To learn more about Raina, check out her website. Here’s a video of Raina singing “Swing Wide the Gates.”


Since the last time you appeared at the me&thee, you got married and have had two sons. How has marriage and motherhood affected your songwriting and your ability to play shows?
Marriage and babies have changed everything. I used to be able to stop everything and write if the moment struck. Now, I have a few stolen moments each day and then if the house is clean, I can write after the kids go to bed. If my brain still works, that is. But that change can be a positive one, when I sit down to write I have to be totally focused. There’s no time for distraction. I used to think I was busy and tired, I had no idea! Marriage and kids are a fantastic adventure though it’s been a huge opening up for me.
Are your children showing signs of being musically inclined?
My older kiddo is really into science! It’s so fun to see his eyes light up when you start talking about bugs or rocks. The little one is singing and dancing all the time. I’m worried about him… Hopefully he avoids songwriting and becomes a side musician.
Your most recent album is entitled Caldera. What was the inspiration behind the concept of the album?
A caldera is the hole left in the mountain top after a volcano blows. I wrote all but two of these songs after Emmett was born, and I felt like that was an apt metaphor. The landscape had totally changed, not better or worse, just very different.
Do you feel that your singing or your playing has changed since you first began your full-time life as a musician?
Absolutely, I’ve been at this for over 10 years now. I have much less to prove. I think that’s a good thing. I’m still fun, stubborn and full of love, but I don’t have time for bull**it anymore. At this point, this career is all I know and I’m committed to it with stronger roots. It’s nice to feel like a grown up and not a child imposter.
Can you think of a time when you were on stage or in the studio and went out on a creative high wire and tried something totally new? What was the result?
I don’t know! I’m just trying to get stronger, calmer and more ME. My goal is to be as unapologetically real as possible. That takes a certain amount of constant creative high wire balance, asking oneself what is ego and what serves the music.
What are the most important lessons you’ve learned about living the life of an artist?

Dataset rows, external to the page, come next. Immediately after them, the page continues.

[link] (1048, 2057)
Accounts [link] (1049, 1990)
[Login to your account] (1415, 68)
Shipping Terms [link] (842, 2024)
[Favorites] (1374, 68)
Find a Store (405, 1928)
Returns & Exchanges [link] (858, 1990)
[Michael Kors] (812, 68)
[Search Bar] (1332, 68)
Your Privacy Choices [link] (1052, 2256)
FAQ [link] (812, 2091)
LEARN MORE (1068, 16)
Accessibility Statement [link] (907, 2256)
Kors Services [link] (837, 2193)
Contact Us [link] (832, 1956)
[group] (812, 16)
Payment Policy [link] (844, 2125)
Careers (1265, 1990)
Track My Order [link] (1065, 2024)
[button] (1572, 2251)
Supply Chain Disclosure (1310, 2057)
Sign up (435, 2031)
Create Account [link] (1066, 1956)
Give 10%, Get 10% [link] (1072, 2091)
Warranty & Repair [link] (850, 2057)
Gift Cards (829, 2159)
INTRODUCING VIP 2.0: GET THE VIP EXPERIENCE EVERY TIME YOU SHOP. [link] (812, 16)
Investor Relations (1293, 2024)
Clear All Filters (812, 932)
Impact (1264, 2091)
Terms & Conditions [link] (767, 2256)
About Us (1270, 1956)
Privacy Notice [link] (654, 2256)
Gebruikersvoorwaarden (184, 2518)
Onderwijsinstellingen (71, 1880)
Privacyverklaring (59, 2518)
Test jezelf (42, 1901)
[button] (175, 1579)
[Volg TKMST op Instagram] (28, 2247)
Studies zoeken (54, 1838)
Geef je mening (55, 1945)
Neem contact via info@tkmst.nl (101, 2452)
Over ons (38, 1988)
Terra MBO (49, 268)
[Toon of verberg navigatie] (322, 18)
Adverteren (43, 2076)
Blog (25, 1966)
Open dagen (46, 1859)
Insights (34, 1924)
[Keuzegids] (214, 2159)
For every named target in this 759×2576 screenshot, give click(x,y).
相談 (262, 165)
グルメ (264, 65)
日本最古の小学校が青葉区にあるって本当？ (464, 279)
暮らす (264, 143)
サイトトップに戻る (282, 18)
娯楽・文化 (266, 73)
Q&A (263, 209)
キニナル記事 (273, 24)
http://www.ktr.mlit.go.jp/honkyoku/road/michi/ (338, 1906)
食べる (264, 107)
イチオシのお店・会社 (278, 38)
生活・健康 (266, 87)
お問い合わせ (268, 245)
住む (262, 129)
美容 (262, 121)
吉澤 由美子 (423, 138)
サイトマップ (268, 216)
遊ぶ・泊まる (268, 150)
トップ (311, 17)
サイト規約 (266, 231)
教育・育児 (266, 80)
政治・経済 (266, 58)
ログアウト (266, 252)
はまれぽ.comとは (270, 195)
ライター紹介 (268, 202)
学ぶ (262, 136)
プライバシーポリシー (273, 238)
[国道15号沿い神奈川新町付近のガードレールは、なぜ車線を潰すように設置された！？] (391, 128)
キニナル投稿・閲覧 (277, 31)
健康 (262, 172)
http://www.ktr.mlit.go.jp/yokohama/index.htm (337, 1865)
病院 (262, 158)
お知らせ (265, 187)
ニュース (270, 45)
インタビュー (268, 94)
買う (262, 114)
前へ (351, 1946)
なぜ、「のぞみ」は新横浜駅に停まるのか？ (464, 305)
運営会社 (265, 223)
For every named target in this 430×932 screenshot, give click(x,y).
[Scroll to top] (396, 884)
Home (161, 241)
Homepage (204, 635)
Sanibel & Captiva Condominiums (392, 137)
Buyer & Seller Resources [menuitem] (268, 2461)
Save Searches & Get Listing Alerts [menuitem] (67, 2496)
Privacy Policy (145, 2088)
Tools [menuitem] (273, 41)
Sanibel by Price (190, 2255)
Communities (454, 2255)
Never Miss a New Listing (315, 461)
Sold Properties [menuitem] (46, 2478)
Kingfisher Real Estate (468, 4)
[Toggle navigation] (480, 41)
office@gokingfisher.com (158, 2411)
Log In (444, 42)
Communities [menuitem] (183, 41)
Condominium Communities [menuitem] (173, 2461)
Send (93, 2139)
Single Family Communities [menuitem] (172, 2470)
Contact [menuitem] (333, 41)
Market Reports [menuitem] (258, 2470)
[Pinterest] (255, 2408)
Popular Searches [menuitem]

It is crucial to humanity. The arts are how people communicate. They’re how people relate to the world around them. Recorded music is no longer a commodity, you can listen to most anything you want right now and for free. That’s a genie that’s not going back in the bottle. Yes, I will admit that it makes it harder to make a living, but hopefully we are able to reach farther than any generation of musicians has before. Living the life of an artist doesn’t always have to be art. All lives have aspects of the un-sexy routine, but to find art in the mundane is a true gift. I’m working on strengthening that muscle right now.